The proposed method has been compared with the standard HOG based detector based on the quantitative metrics mentioned above. To compare the detectors we plot miss rate against false positives per image (using log-log plots) by varying the threshold on detection score, as shown in Fig. 5. It is evident from the figure that the proposed method have lesser miss rate (0.18) compared to HOG (0.23).

Fig. 5

Performance on the INRIA dataset

To check the detection speed we applied our method on a real video with 640 × 480 resolution. The quantitative analysis of standard HOG and the proposed method using different performance metrics are shown in Table 1. The proposed method achieved a detection speed of 7 fps and better detection accuracy rate of 82 % compared to HOG based system with a speed of 0.239 fps and a detection accuracy rate of 77 %, for 640 × 480 resolution frames.

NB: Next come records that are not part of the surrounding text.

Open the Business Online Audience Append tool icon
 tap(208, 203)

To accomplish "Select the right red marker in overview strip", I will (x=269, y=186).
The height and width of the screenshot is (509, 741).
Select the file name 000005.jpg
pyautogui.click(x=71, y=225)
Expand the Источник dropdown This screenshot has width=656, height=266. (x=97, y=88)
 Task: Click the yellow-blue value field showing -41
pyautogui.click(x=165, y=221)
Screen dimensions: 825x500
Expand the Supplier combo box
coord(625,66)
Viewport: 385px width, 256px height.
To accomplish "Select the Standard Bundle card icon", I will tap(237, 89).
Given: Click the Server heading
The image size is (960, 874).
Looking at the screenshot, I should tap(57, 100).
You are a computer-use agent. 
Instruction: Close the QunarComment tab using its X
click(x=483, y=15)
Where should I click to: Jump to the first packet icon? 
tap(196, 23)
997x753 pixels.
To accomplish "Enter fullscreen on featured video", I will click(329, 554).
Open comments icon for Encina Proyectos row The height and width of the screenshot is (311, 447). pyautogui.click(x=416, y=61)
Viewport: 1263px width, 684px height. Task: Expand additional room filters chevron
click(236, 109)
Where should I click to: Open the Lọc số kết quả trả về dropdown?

Table 1 Detection on 640 × 480 video frames

We trained a linear SVM classifier with 3341 positive samples from INRIA (2416) and MIT (925) datasets and an initial negative set of 12,180 patches. We used training methodology explained in [3]. During detection we used ESS technique which speed-up the detection process by 3–4 times as shown in Fig. 6.

Fig. 6

Time to process one frame

To check the accuracy of the distance estimation, we found the average distance error, by comparing the estimated distance and the actual distance, which is approximately 0.4994 m. Figure 7 shows the difference between actual and estimated distances of some experimental samples. Detection result obtained based on real video and INRIA dataset, shown in Fig. 8, proves that the system works fine in different illumination and blurring conditions.

Fig. 7

Plot of actual and estimated distance

Fig. 8

Detection on real video frame and INRIA dataset image with low illumination

4 Conclusion

In this paper a working PD system using CENTRIST feature is proposed, which is fast and doesn’t need any pre-processing. Through experimental analysis it has been found that the proposed system is robust to illumination changes and blurring conditions. Combination of CENTRIST and linear SVM is sufficient enough to discriminate between pedestrian and non-pedestrian, if training is proper. Through experimental analysis it is proved that the proposed method works well in situation where the camera may lost its focus because of shake resulting in blurred video being recorded. As a future work, we are planning to restrict the search window to ROI so that the detection speed can be enhanced to 3–4 times faster, compared to the current detection speed.